LLMAID: Identifying AI Capabilities in Android Apps with LLMs
Pei Liu, Terry Zhuo, Jiawei Deng, Thong James, Shidong Pan, Sherry Xu, Zhenchang Xing, Qinghua Lu, Xiaoning Du, Hongyu Zhang
TL;DR
LLMAID automates AI Discovery in Android apps by combining static analysis with LLM-based interpretation to identify AI components and generate user-facing summaries.
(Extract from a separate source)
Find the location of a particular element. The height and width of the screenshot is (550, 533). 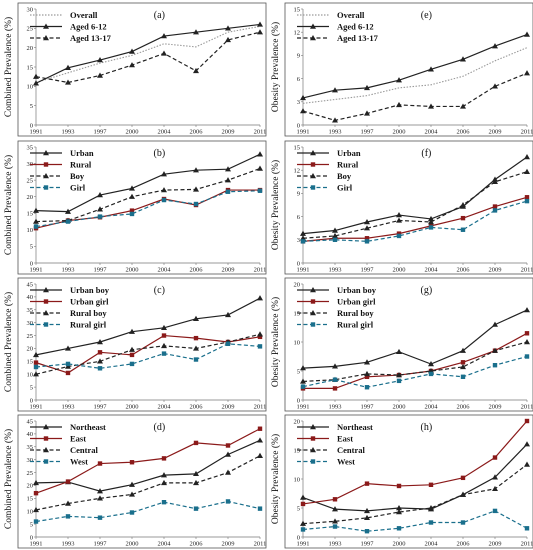

legend-label: Urban girl is located at coordinates (356, 302).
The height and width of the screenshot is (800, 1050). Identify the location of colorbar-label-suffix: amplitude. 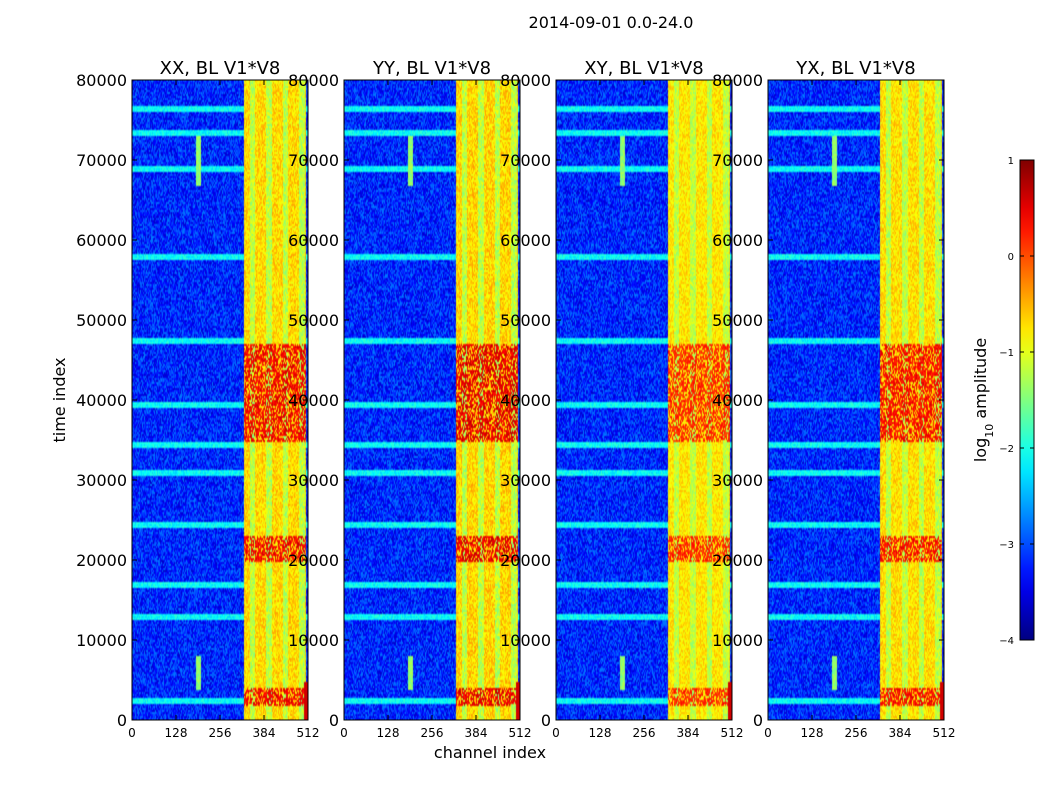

It introduces four tasks—candidate extraction, knowledge base interaction, AI capability analysis and detection, and AI service summarization—and validates them on large-scale datasets, achieving precision and recall above 90% and identifying AI apps at least twice as many as a state-of-the-art rule-based baseline. A user study shows developers prefer LLMAID's AI summaries for informativeness and usefulness. The study reveals a concentration of AI capabilities in computer vision and data processing, offering actionable insights for researchers and practitioners on AI deployment in mobile apps.
Abstract
Recent advancements in artificial intelligence (AI) and its widespread integration into mobile software applications have received significant attention, highlighting the growing prominence of AI capabilities in modern software systems. However, the inherent hallucination and reliability issues of AI continue to raise persistent concerns. Consequently, application users and regulators increasingly ask critical questions such as: Does the application incorporate AI capabilities? and What specific types of AI functionalities are embedded? Preliminary efforts have been made to identify AI capabilities in mobile software; however, existing approaches mainly rely on manual inspection and rule-based heuristics. These methods are not only costly and time-consuming but also struggle to adapt advanced AI techniques. To address the limitations of existing methods, we propose LLMAID (Large Language Model for AI Discovery). LLMAID includes four main tasks: (1) candidate extraction, (2) knowledge base interaction, (3) AI capability analysis and detection, and (4) AI service summarization. We apply LLMAID to a dataset of 4,201 Android applications and demonstrate that it identifies 242% more real-world AI apps than state-of-the-art rule-based approaches. Our experiments show that LLM4AID achieves high precision and recall, both exceeding 90%, in detecting AI-related components. Additionally, a user study indicates that developers find the AI service summaries generated by LLMAID to be more informative and preferable to the original app descriptions. Finally, we leverage LLMAID to perform an empirical analysis of AI capabilities across Android apps. The results reveal a strong concentration of AI functionality in computer vision (54.80%), with object detection emerging as the most common task (25.19%).